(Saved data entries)
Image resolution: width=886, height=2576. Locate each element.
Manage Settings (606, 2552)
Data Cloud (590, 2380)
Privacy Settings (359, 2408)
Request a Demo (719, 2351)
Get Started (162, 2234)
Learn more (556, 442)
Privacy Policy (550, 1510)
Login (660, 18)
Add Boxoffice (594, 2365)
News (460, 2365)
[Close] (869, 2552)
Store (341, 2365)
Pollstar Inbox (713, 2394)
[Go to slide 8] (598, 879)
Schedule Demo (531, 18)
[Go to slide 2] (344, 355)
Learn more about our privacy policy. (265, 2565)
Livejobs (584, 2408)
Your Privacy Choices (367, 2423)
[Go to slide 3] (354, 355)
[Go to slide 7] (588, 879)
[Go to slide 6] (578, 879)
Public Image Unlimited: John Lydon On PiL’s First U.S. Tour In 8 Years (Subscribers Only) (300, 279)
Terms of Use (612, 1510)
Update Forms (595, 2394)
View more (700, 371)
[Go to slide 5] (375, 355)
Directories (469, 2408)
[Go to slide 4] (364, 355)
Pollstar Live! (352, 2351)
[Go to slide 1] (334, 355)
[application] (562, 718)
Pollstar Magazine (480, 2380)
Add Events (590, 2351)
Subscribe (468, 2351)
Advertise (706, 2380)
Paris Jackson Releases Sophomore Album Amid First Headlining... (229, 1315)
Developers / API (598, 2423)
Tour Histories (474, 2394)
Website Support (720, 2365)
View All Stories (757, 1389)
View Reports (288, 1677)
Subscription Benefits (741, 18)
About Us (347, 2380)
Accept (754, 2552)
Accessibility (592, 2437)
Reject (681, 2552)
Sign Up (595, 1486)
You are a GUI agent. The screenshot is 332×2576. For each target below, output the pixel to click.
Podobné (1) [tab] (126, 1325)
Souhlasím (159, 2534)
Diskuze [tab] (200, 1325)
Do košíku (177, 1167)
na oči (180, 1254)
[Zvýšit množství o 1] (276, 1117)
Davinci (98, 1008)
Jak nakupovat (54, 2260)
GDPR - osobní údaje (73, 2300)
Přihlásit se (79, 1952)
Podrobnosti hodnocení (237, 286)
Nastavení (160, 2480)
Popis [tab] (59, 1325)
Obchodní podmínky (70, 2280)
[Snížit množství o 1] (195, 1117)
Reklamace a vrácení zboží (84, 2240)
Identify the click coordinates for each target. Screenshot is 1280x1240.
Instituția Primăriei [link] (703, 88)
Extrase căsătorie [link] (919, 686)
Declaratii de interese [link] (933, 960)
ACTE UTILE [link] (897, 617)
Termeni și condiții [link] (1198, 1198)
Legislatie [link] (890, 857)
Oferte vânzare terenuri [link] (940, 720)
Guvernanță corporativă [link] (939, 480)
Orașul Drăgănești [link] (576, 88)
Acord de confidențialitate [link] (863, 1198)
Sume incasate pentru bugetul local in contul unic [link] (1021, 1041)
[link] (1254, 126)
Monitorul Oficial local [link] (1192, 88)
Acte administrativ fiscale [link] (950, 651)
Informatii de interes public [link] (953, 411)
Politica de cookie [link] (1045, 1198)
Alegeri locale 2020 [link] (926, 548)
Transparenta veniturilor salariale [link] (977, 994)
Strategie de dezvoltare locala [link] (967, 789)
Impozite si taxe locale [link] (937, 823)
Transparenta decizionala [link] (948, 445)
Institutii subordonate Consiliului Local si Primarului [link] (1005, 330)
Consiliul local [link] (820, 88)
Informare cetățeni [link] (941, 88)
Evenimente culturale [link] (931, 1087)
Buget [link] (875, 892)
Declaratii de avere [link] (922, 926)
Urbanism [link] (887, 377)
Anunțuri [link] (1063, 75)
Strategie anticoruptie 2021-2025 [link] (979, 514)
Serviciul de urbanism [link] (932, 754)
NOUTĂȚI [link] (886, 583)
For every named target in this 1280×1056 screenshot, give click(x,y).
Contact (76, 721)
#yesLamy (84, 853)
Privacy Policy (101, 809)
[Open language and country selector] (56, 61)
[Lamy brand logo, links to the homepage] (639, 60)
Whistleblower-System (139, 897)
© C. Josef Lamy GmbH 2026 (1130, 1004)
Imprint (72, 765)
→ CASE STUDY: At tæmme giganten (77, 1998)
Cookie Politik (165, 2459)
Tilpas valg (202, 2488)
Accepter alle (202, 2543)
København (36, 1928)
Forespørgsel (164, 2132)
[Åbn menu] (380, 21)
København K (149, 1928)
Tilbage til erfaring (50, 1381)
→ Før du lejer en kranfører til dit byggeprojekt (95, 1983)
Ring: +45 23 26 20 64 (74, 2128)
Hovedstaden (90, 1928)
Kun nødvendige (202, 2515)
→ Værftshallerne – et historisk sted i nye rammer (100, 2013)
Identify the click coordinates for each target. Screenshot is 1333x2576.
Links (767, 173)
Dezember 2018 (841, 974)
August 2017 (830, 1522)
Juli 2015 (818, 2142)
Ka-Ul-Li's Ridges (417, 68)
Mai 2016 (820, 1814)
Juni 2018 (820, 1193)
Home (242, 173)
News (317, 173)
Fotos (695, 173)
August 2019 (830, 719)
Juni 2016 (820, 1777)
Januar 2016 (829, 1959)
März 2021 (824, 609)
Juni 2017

▸ **Activity**
Return the records exactly, character for character.

▸ **Expected answer**
Image resolution: width=886, height=2576. Locate each element.
Manage Settings (606, 2552)
Data Cloud (590, 2380)
Privacy Settings (359, 2408)
Request a Demo (719, 2351)
Get Started (162, 2234)
Learn more (556, 442)
Privacy Policy (550, 1510)
Login (660, 18)
Add Boxoffice (594, 2365)
News (460, 2365)
[Close] (869, 2552)
Store (341, 2365)
Pollstar Inbox (713, 2394)
[Go to slide 8] (598, 879)
Schedule Demo (531, 18)
[Go to slide 2] (344, 355)
Learn more about our privacy policy. (265, 2565)
Livejobs (584, 2408)
Your Privacy Choices (367, 2423)
[Go to slide 3] (354, 355)
[Go to slide 7] (588, 879)
[Go to slide 6] (578, 879)
Public Image Unlimited: John Lydon On PiL’s First U.S. Tour In 8 Years (Subscribers Only) (300, 279)
Terms of Use (612, 1510)
Update Forms (595, 2394)
View more (700, 371)
[Go to slide 5] (375, 355)
Directories (469, 2408)
[Go to slide 4] (364, 355)
Pollstar Live! (352, 2351)
[Go to slide 1] (334, 355)
[application] (562, 718)
Pollstar Magazine (480, 2380)
Add Events (590, 2351)
Subscribe (468, 2351)
Advertise (706, 2380)
Paris Jackson Releases Sophomore Album Amid First Headlining... (229, 1315)
Developers / API (598, 2423)
Tour Histories (474, 2394)
Website Support (720, 2365)
View All Stories (757, 1389)
View Reports (288, 1677)
Subscription Benefits (741, 18)
About Us (347, 2380)
Accept (754, 2552)
Accessibility (592, 2437)
Reject (681, 2552)
Sign Up (595, 1486)
You are a GUI agent. The screenshot is 332×2576. For each target below, output the pixel to click.
Podobné (1) [tab] (126, 1325)
Souhlasím (159, 2534)
Diskuze [tab] (200, 1325)
Do košíku (177, 1167)
na oči (180, 1254)
[Zvýšit množství o 1] (276, 1117)
Davinci (98, 1008)
Jak nakupovat (54, 2260)
GDPR - osobní údaje (73, 2300)
Přihlásit se (79, 1952)
Podrobnosti hodnocení (237, 286)
Nastavení (160, 2480)
Popis [tab] (59, 1325)
Obchodní podmínky (70, 2280)
[Snížit množství o 1] (195, 1117)
Reklamace a vrácení zboží (84, 2240)
Identify the click coordinates for each target. Screenshot is 1280x1240.
Instituția Primăriei [link] (703, 88)
Extrase căsătorie [link] (919, 686)
Declaratii de interese [link] (933, 960)
ACTE UTILE [link] (897, 617)
Termeni și condiții [link] (1198, 1198)
Legislatie [link] (890, 857)
Oferte vânzare terenuri [link] (940, 720)
Guvernanță corporativă [link] (939, 480)
Orașul Drăgănești [link] (576, 88)
Acord de confidențialitate [link] (863, 1198)
Sume incasate pentru bugetul local in contul unic [link] (1021, 1041)
[link] (1254, 126)
Monitorul Oficial local [link] (1192, 88)
Acte administrativ fiscale [link] (950, 651)
Informatii de interes public [link] (953, 411)
Politica de cookie [link] (1045, 1198)
Alegeri locale 2020 [link] (926, 548)
Transparenta veniturilor salariale [link] (977, 994)
Strategie de dezvoltare locala [link] (967, 789)
Impozite si taxe locale [link] (937, 823)
Transparenta decizionala [link] (948, 445)
Institutii subordonate Consiliului Local si Primarului [link] (1005, 330)
Consiliul local [link] (820, 88)
Informare cetățeni [link] (941, 88)
Evenimente culturale [link] (931, 1087)
Buget [link] (875, 892)
Declaratii de avere [link] (922, 926)
Urbanism [link] (887, 377)
Anunțuri [link] (1063, 75)
Strategie anticoruptie 2021-2025 [link] (979, 514)
Serviciul de urbanism [link] (932, 754)
NOUTĂȚI [link] (886, 583)
For every named target in this 1280×1056 screenshot, give click(x,y).
Contact (76, 721)
#yesLamy (84, 853)
Privacy Policy (101, 809)
[Open language and country selector] (56, 61)
[Lamy brand logo, links to the homepage] (639, 60)
Whistleblower-System (139, 897)
© C. Josef Lamy GmbH 2026 (1130, 1004)
Imprint (72, 765)
→ CASE STUDY: At tæmme giganten (77, 1998)
Cookie Politik (165, 2459)
Tilpas valg (202, 2488)
Accepter alle (202, 2543)
København (36, 1928)
Forespørgsel (164, 2132)
[Åbn menu] (380, 21)
København K (149, 1928)
Tilbage til erfaring (50, 1381)
→ Før du lejer en kranfører til dit byggeprojekt (95, 1983)
Ring: +45 23 26 20 64 (74, 2128)
Hovedstaden (90, 1928)
Kun nødvendige (202, 2515)
→ Værftshallerne – et historisk sted i nye rammer (100, 2013)
Identify the click coordinates for each target. Screenshot is 1333x2576.
Links (767, 173)
Dezember 2018 (841, 974)
August 2017 (830, 1522)
Juli 2015 (818, 2142)
Ka-Ul-Li's Ridges (417, 68)
Mai 2016 (820, 1814)
Juni 2018 (820, 1193)
Home (242, 173)
News (317, 173)
Fotos (695, 173)
August 2019 (830, 719)
Juni 2016 (820, 1777)
Januar 2016 (829, 1959)
März 2021 (824, 609)
Juni 2017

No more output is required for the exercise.